Веселиться было грешно. Народные развлечения, не предписанные Церковью, вели прямиком в ад. Однако казни ведьм породили новое «развлечение»: они сами превратились в своего рода зловещие праздники, которых не сыскать было в церковном календаре. Местом казни отныне могла стать любая площадь — лишь бы она была достаточно велика и вмещала всех любопытных. Неподалеку от костра размещали на скорую руку лотки с провизией и временные лавки, где зрители могли купить сувениры, четки, иконы и изданные по случаю казни памфлеты.
Иногда в один день сжигали сразу нескольких ведьм; подчас число их доходило до сотни.
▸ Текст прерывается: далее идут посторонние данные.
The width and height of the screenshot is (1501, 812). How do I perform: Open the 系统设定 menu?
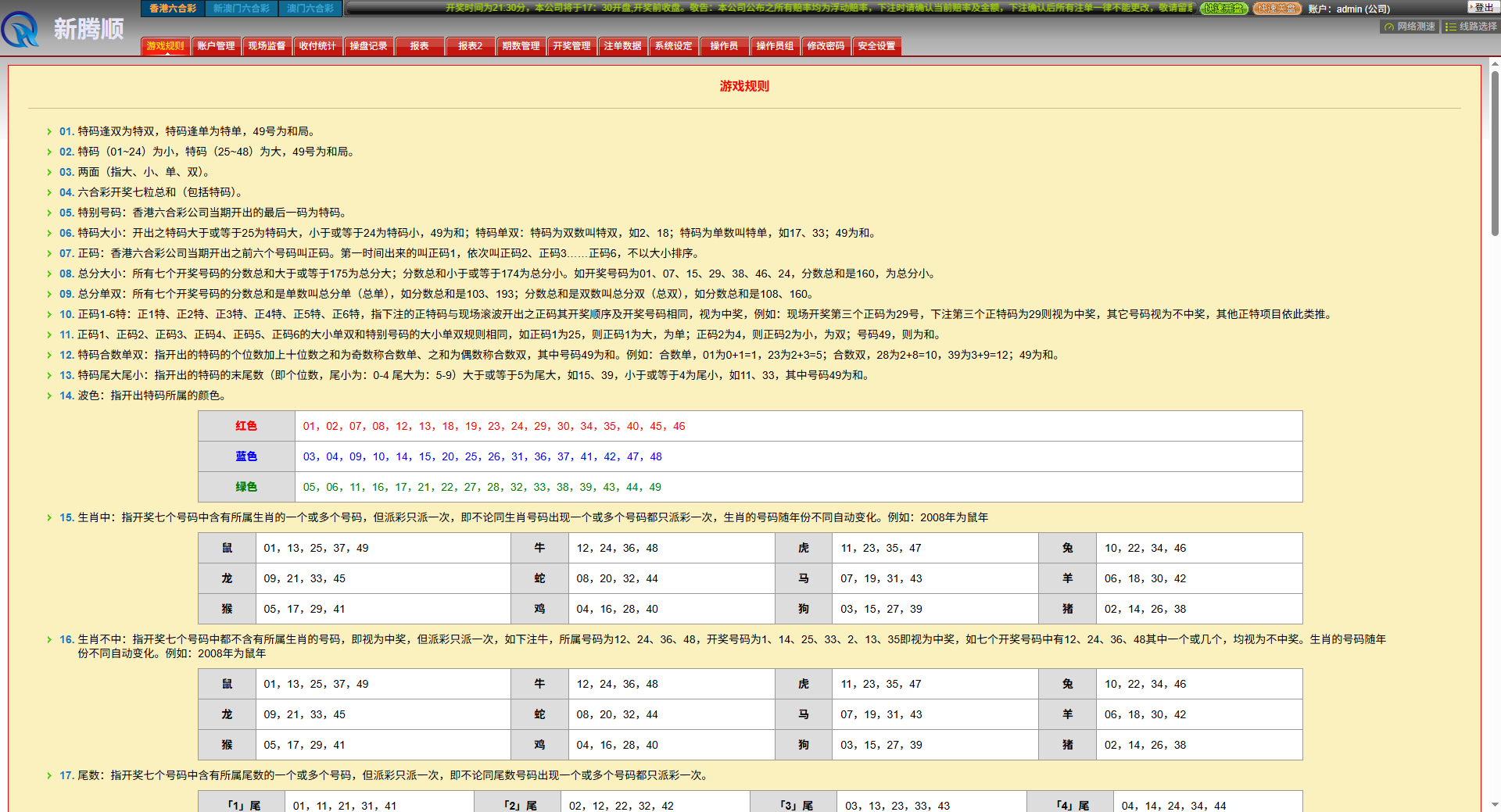pos(673,46)
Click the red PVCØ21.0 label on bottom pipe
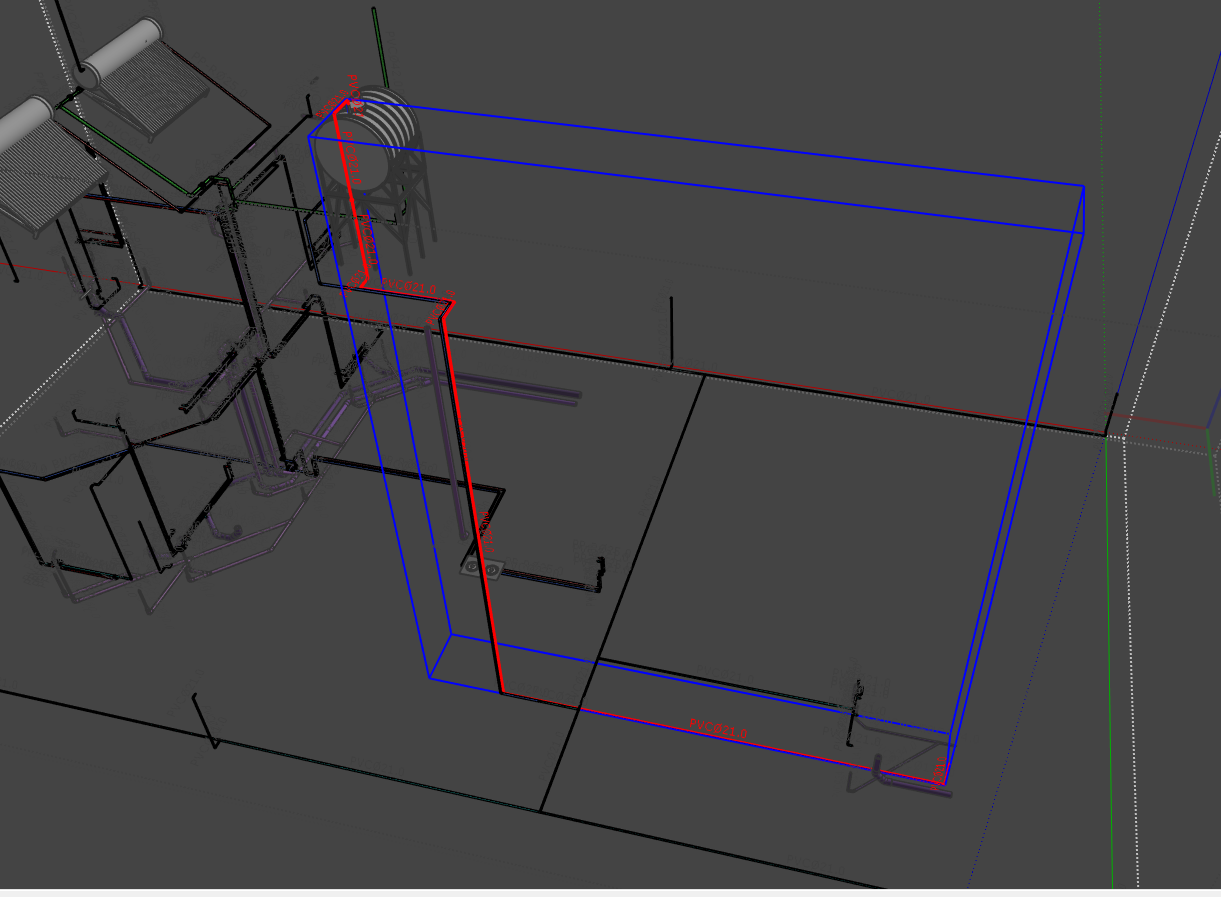This screenshot has width=1221, height=897. click(x=718, y=730)
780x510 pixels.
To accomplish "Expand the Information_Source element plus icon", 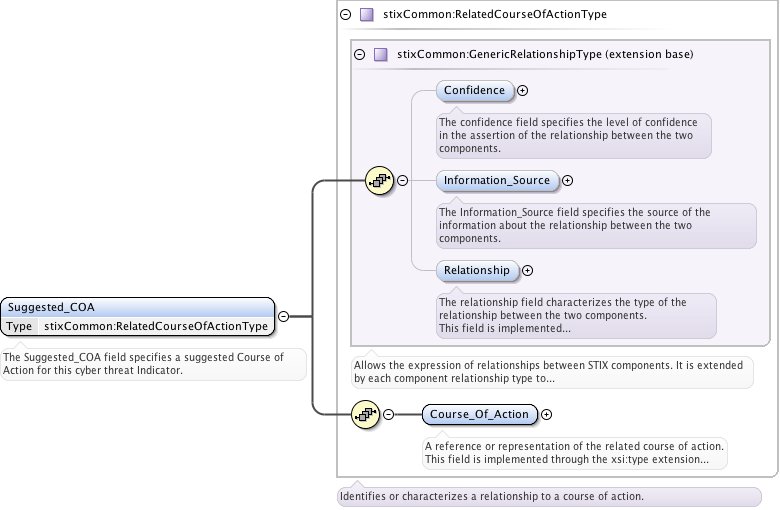I will tap(568, 181).
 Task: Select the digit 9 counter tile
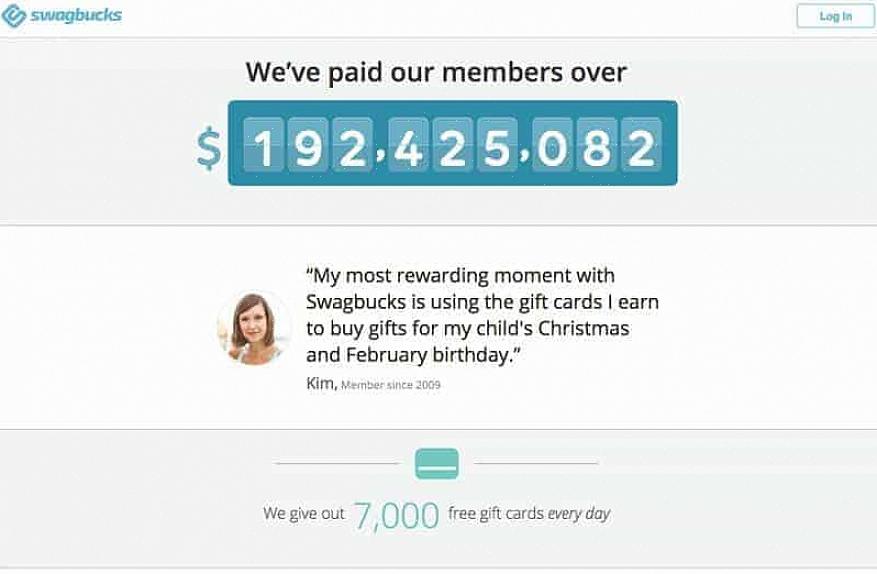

Толпы, обуянные навязчивым страхом перед Сатаной, переносили свою ненависть на осужденных, которым поэтому не приходилось рассчитывать на сочувствие со стороны зрителей. В таких публичных казнях, по словам Шиллера, ужасное сочеталось с комическим. Древние обряды жертвоприношений возродились в них в сниженной форме — форме цирка. Испанские инквизиторы облачали осужденного в желтую рубаху и картонную тиару, на которой были нарисованы черти, языки пламени и человеческая голова на горящей вязанке дров. Процессия, двигавшаяся к месту казни, походила на те древние языческие празднества, когда приносили в жертву подставных царей. В германских странах до сих пор существует обычай во время карнавала сжигать на костре чучело, олицетворяющее зиму. И те же самые пережитки язычества, как ни парадоксально, сохранялись в аутодафе и в сожжении чучел осужденных, не доживших до казни. Такую куклу торжественно несли на шесте и сжигали на костре вместе с гробом покойного. Суды устраивали прямо на рыночной площади. Рядом с эшафотом устраивали зрительские ложи для короля и королевы, для знатных особ, советников и инквизиторов. Церемония растягивалась на весь день. Приговор оглашали со специального помоста, а осужденный должен был выслушивать его, стоя в цилиндрической клетке в центре площади. Над площадью устанавливали огромный навес для защиты от солнца (точь-в-точь, как в древнеримских цирках), и священное негодование, которым была охвачена толпа, сдерживалось торжественностью церемонии, проводимой в самых комфортных для зрителя условиях. Карнавальную атмосферу поддерживали и особые костюмы, в которые облачали осужденного — желтые рубахи (санбенито или самарры). Все это делалось, чтобы произвести на толпу как можно большее впечатление.